We now describe the HQNN approach in detail:

  1. 1.

    Embedding Layer: The embedding layer is part of a hybrid classical quantum neural network which is trained together with the quantum circuit.

    The parameters are optimized during training and are adjusted to the needs of the quantum layer.

  2. 2.

    Quantum Circuit: A quantum layer is used as the final layer of the neural network, whose sampler output is used to determine if the two provided entities match or not. The quantum circuit is shown in Fig. 5. It uses Pennylane’s35 QAOAEmbedding layer structure to encode the input data into a quantum state and afterward applies an entanglement layer.

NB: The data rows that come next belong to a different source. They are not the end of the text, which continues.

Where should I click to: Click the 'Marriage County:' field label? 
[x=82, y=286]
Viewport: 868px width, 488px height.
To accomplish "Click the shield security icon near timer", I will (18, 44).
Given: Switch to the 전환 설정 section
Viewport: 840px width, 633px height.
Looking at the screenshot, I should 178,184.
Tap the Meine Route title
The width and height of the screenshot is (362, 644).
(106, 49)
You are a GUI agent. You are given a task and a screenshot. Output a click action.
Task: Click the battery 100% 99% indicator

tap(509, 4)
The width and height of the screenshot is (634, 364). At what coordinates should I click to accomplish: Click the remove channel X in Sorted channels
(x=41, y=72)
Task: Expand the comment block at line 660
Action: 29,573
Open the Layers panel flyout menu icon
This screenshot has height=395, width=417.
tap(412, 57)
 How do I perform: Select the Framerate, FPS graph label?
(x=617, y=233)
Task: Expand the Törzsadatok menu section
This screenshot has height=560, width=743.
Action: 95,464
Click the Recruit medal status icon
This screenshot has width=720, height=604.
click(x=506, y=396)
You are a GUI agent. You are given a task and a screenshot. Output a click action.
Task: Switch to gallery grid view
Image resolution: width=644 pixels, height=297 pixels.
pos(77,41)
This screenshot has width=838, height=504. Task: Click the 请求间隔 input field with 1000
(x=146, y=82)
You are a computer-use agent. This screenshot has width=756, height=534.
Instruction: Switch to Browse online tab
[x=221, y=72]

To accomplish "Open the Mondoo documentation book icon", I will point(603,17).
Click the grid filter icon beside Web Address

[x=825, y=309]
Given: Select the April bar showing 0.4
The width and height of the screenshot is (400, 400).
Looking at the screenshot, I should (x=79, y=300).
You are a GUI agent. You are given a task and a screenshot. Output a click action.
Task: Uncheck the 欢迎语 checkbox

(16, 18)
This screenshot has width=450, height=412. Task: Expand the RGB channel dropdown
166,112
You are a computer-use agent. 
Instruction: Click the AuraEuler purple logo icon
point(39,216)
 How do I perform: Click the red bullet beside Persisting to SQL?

The entanglement layer is implemented using a Qiskit version of Pennylane’s StronglyEntanglingLayer module.

    The QAOAEmbedding is a feature map inspired by the QAOA ansatz30. This layer applies two circuits: The first encodes the features, and the second is a variational ansatz, inspired by the 1-dimensional Ising model36. The feature encoding layer transforms classical input data into a quantum state using the angles of a parametrized RX rotation gate. The following Ising model inspired ansatz consists of multiple trainable two-qubits ZZ interactions \(e^{-i\frac{\alpha }{2}\sigma _z \otimes \sigma _z}\) and trainable local fields \(e^{-i\frac{\beta }{2}\sigma _\mu }\) where \(\sigma _\mu\) is a Pauli operator (either \(\sigma _x\), \(\sigma _y\) or \(\sigma _z\)) and \(\alpha ,\beta\) are trainable parameters. In our implementation, we use the RY gate as the default Pauli operator.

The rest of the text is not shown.